- _Haz esto_:
Devuelve cada línea de los ítems que siguen en la que aparezca la palabra "column".

(Registros para localizar ítems mostrados)
════

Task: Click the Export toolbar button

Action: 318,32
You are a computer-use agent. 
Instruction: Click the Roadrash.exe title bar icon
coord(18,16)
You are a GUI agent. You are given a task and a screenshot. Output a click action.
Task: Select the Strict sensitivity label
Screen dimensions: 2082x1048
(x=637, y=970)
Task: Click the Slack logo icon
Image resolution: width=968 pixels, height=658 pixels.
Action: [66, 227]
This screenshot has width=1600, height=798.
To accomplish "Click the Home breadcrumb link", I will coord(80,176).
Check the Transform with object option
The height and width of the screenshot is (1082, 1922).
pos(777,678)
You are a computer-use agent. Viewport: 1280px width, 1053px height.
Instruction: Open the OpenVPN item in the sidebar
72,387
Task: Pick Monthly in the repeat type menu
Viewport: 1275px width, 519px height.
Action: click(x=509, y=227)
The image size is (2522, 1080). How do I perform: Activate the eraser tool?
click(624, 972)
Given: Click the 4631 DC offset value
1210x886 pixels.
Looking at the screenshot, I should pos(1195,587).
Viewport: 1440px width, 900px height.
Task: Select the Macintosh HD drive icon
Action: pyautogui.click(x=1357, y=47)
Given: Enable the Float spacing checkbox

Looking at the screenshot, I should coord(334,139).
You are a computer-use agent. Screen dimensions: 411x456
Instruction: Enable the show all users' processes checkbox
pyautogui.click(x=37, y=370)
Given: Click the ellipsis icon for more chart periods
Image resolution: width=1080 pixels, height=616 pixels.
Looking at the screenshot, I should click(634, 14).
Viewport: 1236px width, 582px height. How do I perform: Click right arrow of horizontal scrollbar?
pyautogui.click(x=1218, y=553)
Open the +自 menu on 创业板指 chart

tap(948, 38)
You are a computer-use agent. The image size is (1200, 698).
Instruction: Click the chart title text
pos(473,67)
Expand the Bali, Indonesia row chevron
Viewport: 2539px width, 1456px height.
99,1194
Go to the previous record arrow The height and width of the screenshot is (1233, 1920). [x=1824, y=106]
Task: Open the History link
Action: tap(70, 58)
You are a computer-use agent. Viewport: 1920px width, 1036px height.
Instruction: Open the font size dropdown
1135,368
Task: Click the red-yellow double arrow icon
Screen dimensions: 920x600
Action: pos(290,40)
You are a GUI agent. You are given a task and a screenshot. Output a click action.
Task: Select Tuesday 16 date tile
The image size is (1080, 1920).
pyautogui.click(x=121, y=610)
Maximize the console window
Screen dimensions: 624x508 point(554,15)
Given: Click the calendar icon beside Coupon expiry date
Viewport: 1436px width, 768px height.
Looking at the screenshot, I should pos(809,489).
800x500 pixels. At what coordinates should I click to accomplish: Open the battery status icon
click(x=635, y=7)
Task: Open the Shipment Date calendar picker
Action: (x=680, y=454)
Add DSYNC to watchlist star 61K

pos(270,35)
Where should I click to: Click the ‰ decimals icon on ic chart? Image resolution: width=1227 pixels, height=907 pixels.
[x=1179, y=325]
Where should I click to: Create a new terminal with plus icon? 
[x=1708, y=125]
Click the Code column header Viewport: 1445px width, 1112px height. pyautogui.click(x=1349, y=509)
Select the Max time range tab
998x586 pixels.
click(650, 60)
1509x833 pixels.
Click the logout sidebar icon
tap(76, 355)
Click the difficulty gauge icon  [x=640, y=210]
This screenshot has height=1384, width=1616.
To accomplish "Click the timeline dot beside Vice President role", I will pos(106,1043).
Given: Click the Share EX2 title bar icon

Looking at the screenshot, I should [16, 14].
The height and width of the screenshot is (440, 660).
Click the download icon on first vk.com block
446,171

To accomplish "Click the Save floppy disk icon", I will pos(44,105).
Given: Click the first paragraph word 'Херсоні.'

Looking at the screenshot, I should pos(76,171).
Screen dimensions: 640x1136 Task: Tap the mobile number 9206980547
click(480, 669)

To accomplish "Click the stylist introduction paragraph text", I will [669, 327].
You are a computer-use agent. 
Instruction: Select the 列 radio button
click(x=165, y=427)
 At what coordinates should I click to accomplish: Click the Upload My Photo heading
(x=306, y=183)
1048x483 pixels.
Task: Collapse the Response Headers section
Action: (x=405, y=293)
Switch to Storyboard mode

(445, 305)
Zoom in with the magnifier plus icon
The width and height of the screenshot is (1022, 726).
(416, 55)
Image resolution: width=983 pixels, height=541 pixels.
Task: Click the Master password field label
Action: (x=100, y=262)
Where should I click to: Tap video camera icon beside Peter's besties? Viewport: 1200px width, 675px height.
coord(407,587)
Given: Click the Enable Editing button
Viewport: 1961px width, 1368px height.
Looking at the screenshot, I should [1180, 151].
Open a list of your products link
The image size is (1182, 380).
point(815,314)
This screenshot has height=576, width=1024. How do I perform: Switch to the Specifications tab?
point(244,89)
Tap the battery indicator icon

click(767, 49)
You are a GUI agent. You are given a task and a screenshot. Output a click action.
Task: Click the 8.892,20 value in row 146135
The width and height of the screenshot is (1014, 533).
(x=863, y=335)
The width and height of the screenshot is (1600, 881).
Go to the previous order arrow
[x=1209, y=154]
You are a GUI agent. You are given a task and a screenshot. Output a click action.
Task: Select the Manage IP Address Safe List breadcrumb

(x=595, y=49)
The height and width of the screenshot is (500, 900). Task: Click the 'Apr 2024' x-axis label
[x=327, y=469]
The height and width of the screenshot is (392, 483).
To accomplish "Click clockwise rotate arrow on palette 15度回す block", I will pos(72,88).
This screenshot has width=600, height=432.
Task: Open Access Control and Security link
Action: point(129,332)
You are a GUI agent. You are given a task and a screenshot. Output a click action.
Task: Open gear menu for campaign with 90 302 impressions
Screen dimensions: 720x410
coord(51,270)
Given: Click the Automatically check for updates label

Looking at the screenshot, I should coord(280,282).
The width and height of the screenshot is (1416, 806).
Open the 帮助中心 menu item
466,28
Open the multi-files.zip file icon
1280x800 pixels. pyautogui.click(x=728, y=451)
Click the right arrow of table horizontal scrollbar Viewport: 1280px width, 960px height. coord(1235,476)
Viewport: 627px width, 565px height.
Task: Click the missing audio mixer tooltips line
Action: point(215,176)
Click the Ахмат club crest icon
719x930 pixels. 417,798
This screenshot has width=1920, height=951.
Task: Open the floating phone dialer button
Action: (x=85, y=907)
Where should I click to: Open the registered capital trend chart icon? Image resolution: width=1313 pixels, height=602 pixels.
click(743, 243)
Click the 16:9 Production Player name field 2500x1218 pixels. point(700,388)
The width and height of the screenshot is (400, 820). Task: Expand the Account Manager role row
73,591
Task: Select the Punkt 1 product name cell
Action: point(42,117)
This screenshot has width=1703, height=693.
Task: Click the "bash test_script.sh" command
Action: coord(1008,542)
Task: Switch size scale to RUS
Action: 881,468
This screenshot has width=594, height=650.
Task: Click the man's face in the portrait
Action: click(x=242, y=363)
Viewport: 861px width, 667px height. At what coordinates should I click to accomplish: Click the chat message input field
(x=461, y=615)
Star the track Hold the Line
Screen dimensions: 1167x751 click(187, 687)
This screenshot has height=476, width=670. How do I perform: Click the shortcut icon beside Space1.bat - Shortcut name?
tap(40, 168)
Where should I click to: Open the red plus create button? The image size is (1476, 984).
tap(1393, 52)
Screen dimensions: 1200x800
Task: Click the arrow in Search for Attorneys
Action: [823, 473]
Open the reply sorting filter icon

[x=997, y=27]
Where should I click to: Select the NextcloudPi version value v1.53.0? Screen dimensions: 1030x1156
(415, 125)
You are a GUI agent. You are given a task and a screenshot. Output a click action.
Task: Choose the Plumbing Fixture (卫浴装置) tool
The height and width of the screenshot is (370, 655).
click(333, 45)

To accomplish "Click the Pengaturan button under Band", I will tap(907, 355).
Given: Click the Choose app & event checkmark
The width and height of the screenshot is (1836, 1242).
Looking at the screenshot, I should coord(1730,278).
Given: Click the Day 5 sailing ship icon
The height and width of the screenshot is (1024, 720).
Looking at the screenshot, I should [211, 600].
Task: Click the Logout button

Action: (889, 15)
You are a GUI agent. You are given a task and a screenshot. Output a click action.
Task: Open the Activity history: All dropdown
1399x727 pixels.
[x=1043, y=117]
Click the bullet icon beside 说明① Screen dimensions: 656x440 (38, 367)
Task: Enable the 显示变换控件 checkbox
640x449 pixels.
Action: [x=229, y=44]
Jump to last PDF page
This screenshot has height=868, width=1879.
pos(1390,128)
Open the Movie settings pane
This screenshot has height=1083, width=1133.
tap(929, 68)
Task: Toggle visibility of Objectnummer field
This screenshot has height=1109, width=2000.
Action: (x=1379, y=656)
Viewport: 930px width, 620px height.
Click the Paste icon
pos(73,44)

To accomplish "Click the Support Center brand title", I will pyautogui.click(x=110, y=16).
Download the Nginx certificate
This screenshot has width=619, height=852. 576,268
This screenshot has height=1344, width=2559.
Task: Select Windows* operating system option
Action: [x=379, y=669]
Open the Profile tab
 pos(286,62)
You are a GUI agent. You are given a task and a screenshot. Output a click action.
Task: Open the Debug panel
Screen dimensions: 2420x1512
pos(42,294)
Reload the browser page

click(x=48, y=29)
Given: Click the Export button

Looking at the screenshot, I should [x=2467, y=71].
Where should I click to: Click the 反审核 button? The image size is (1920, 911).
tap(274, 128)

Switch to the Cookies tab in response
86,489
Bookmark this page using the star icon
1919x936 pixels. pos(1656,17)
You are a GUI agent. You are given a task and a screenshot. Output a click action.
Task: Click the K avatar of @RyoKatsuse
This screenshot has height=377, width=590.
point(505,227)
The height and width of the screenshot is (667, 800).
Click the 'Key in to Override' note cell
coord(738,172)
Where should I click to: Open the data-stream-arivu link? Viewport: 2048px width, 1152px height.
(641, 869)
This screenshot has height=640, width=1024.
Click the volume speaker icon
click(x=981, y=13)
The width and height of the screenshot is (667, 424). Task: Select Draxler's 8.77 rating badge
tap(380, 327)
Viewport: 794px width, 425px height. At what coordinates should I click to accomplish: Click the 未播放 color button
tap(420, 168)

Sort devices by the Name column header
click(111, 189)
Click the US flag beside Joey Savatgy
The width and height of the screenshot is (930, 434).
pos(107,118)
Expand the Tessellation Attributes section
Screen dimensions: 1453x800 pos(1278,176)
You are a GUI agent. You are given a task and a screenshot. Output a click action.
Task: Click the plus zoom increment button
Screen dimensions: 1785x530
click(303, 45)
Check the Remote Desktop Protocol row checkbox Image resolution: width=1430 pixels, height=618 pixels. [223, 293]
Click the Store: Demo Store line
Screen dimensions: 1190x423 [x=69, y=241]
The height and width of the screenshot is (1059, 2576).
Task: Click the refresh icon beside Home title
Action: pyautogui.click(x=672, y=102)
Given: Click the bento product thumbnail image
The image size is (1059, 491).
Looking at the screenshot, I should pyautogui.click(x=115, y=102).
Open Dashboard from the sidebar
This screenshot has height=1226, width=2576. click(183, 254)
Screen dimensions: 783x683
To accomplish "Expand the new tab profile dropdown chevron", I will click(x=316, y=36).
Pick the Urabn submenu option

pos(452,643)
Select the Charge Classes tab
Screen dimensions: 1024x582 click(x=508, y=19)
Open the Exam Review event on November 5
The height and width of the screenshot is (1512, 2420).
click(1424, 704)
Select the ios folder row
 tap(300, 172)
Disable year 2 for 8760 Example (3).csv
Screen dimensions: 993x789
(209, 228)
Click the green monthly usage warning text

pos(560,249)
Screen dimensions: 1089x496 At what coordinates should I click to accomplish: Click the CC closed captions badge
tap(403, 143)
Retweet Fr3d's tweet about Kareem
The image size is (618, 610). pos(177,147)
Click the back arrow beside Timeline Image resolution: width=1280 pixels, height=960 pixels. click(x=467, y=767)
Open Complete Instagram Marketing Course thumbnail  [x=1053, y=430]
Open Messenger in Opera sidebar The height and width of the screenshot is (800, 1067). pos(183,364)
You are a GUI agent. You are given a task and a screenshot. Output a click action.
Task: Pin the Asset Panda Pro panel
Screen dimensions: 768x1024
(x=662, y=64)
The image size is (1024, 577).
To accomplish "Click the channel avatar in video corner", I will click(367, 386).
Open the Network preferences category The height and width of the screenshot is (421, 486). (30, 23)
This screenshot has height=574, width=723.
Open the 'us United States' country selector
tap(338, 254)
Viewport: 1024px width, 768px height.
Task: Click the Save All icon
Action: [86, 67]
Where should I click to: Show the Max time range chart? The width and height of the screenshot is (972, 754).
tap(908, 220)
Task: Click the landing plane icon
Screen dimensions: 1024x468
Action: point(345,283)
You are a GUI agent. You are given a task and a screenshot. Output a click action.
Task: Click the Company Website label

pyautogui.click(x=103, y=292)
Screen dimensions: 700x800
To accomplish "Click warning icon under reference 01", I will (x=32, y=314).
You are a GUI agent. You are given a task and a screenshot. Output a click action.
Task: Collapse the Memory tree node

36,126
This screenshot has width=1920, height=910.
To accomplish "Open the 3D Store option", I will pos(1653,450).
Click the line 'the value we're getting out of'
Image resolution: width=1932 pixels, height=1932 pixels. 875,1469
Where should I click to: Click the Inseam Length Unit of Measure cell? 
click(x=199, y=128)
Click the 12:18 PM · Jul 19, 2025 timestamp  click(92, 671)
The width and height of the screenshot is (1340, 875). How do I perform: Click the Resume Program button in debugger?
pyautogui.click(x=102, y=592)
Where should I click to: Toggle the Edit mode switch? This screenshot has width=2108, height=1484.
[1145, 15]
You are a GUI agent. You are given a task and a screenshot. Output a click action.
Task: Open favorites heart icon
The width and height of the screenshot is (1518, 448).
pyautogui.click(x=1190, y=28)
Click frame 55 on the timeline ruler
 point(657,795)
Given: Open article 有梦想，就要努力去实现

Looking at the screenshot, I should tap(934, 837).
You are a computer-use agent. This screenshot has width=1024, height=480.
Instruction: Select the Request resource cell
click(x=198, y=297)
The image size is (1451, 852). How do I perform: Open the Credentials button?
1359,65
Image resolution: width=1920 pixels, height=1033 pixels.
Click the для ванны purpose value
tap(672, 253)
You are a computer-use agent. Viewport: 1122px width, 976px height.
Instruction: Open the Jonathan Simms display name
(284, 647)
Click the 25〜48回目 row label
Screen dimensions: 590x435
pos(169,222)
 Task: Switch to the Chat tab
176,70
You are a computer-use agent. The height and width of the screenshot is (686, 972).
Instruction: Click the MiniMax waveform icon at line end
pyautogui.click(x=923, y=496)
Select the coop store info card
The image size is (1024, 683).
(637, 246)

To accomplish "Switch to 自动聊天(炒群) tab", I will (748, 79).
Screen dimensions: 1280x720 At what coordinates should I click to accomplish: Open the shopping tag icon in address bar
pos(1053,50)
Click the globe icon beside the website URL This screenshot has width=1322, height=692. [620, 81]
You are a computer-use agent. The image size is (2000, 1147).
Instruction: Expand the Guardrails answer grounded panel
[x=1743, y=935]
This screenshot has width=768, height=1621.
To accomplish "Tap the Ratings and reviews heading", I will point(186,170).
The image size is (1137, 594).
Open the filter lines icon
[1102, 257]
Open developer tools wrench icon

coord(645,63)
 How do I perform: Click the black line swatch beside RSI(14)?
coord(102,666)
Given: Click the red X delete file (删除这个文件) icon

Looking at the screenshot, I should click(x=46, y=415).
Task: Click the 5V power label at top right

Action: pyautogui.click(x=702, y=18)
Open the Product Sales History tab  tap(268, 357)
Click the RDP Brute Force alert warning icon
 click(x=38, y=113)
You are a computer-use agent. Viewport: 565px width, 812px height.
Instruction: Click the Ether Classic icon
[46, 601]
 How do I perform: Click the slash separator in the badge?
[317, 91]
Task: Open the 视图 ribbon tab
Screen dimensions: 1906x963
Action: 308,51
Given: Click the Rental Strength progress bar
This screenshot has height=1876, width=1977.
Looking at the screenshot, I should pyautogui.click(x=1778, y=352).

════

- _Respuesta correcta_:
Click the Code column header Viewport: 1445px width, 1112px height. pyautogui.click(x=1349, y=509)
Sort devices by the Name column header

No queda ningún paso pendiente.